— START OF DATA SUPPLIED —
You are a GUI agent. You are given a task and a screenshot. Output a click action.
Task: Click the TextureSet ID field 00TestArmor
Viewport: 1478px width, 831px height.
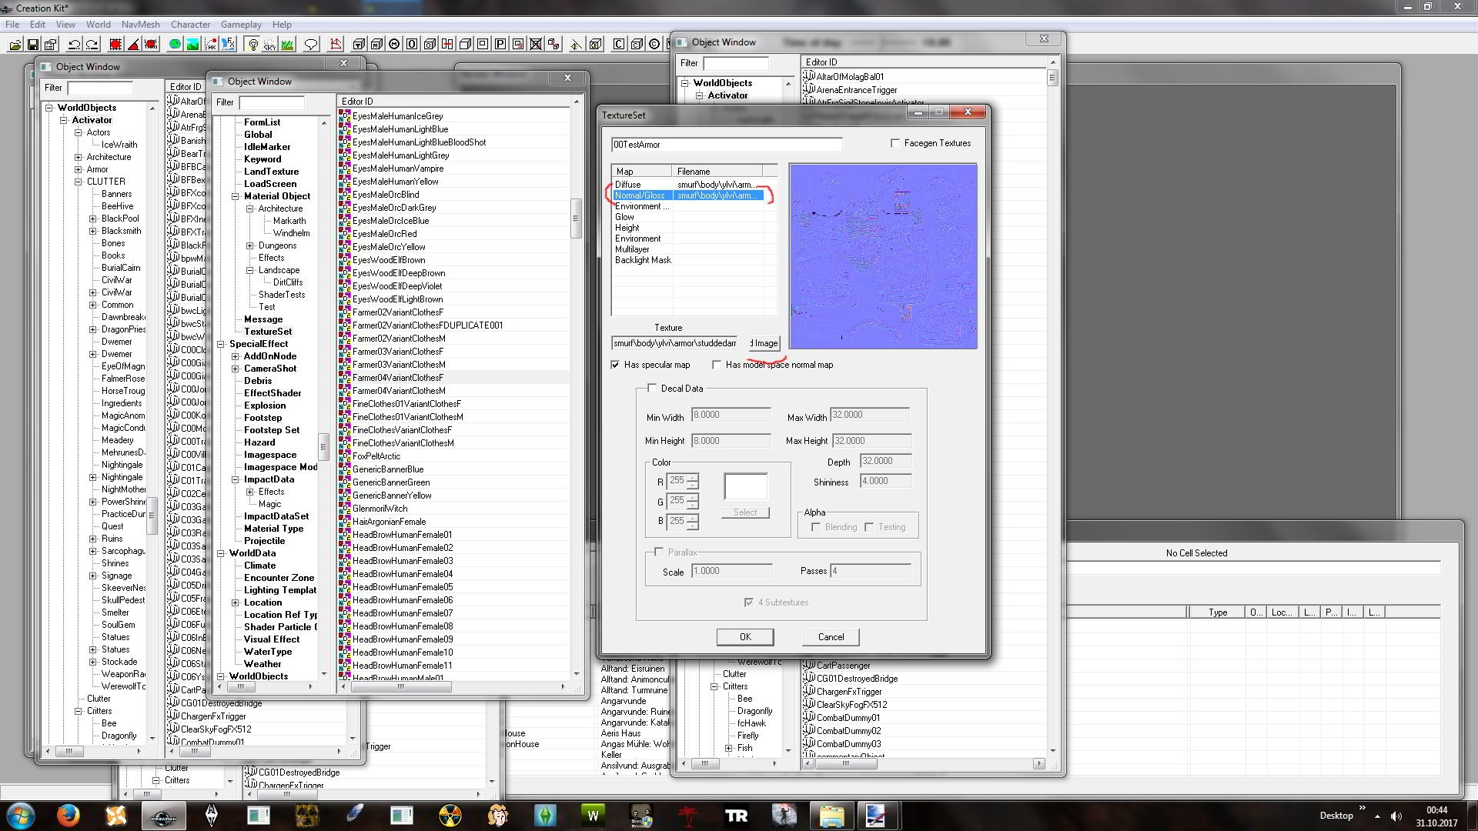[726, 145]
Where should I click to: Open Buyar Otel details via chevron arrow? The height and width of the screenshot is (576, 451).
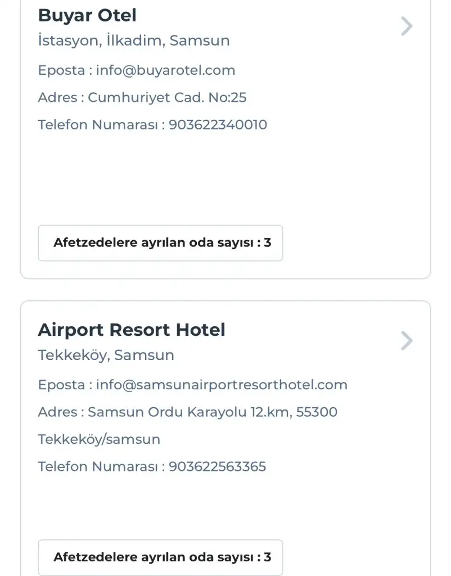(407, 26)
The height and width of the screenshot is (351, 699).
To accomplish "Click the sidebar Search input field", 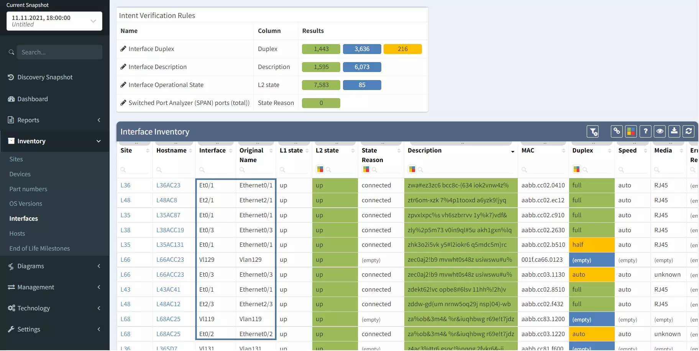I will pos(59,52).
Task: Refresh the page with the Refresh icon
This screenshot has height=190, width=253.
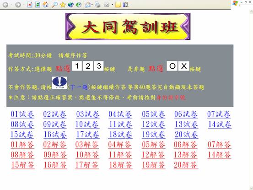Action: 38,5
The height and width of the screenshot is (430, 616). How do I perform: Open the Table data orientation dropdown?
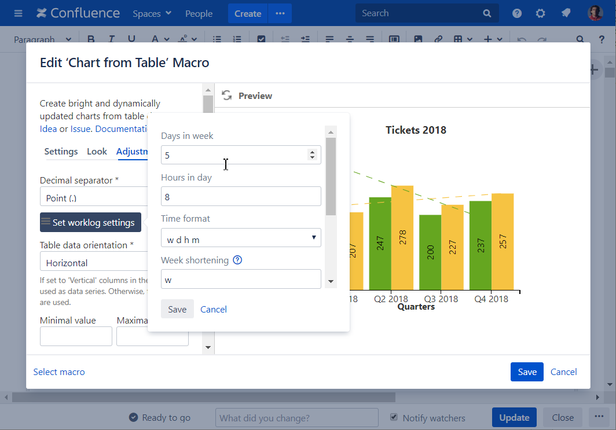(93, 263)
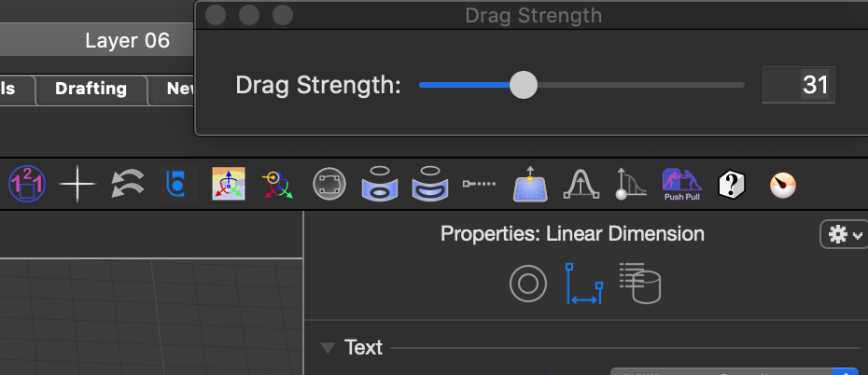Image resolution: width=868 pixels, height=375 pixels.
Task: Click the Drag Strength value field
Action: (798, 85)
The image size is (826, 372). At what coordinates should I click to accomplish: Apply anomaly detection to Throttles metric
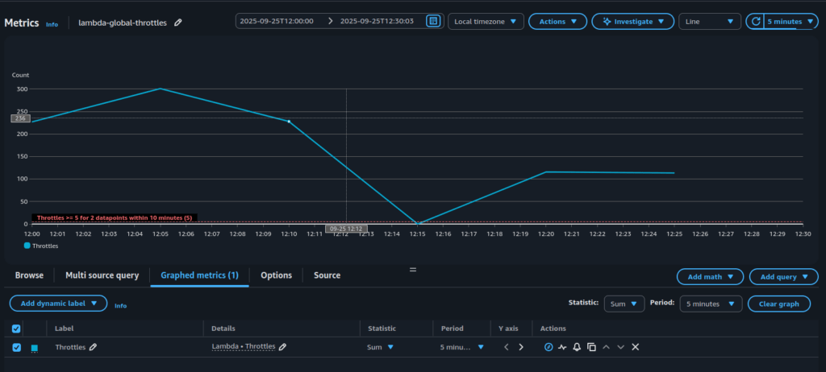tap(562, 347)
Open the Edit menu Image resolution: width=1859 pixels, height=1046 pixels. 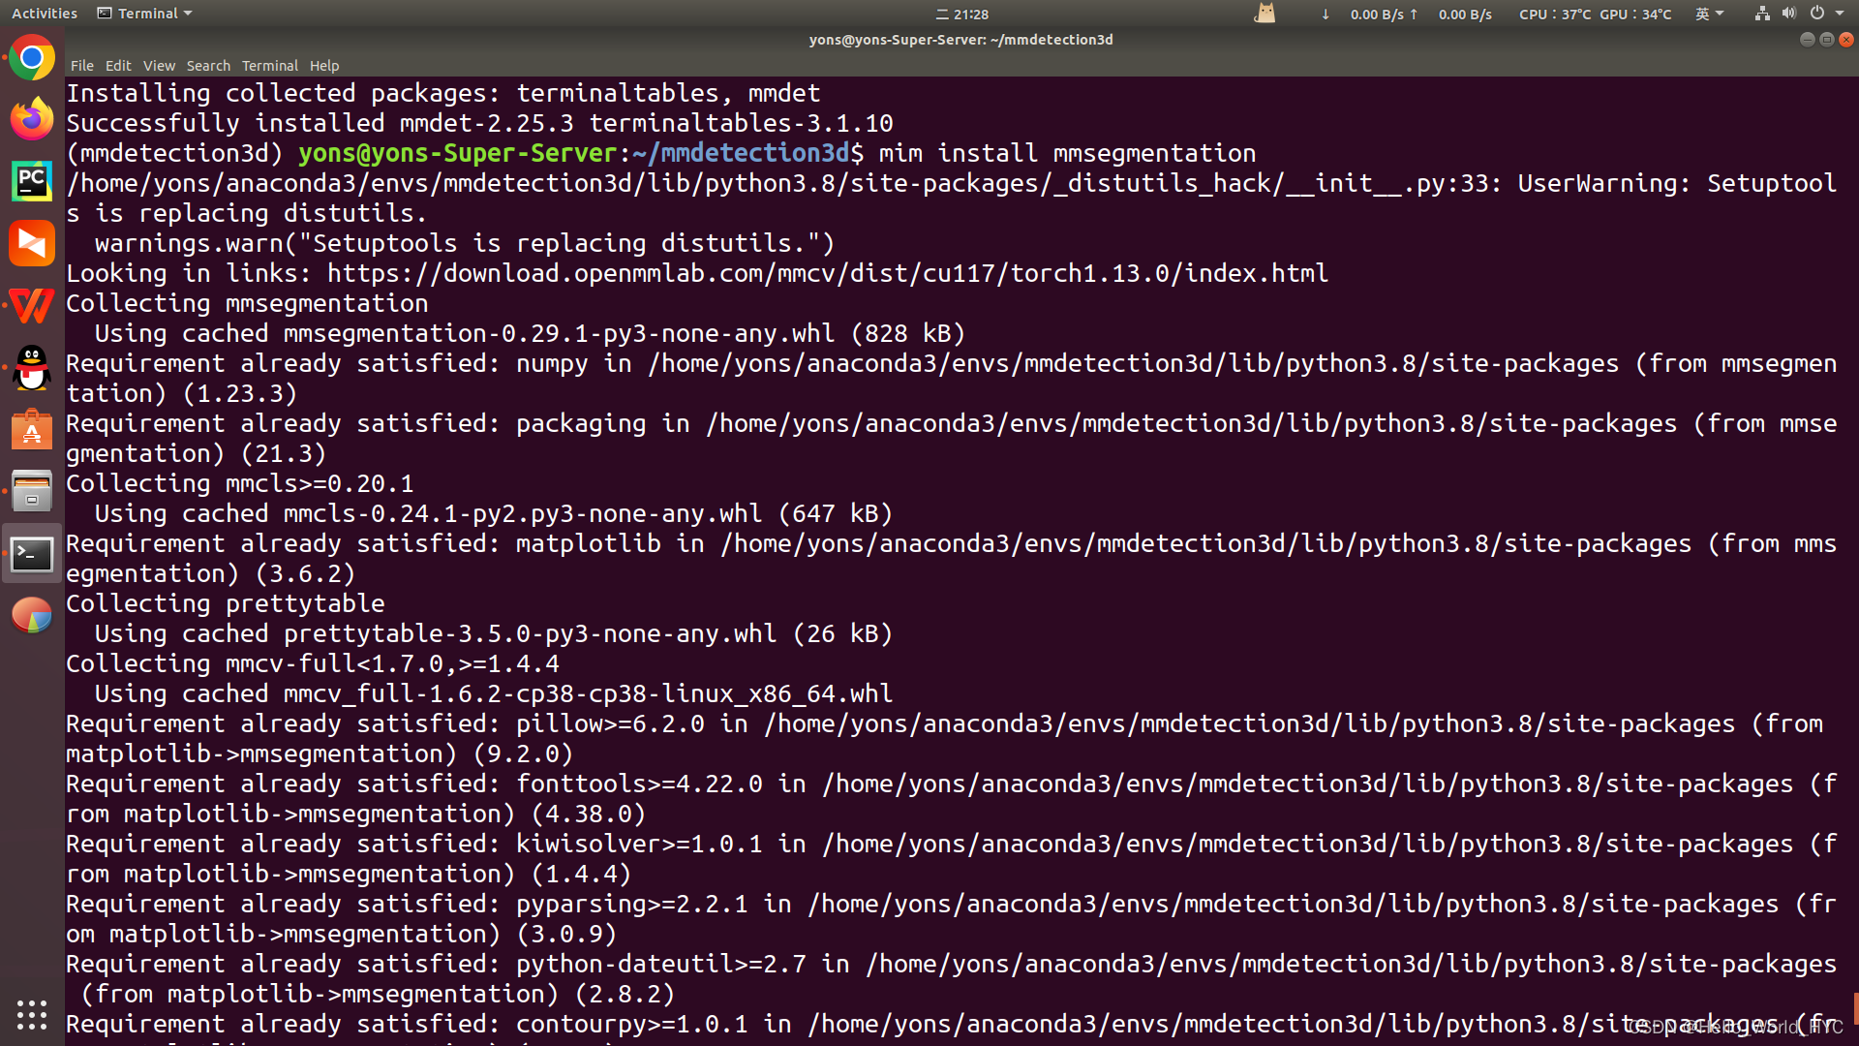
— END OF DATA SUPPLIED —
Copy out the material again, word for word, everything from the line containing "The height and width of the screenshot is (430, 616)." down to the line containing "Action: (798, 85)", with both of those lines included. Leave the pictures out.

The height and width of the screenshot is (430, 616). How do I perform: Open the Table data orientation dropdown?
(93, 263)
Image resolution: width=868 pixels, height=375 pixels.
Task: Click the Drag Strength value field
Action: (798, 85)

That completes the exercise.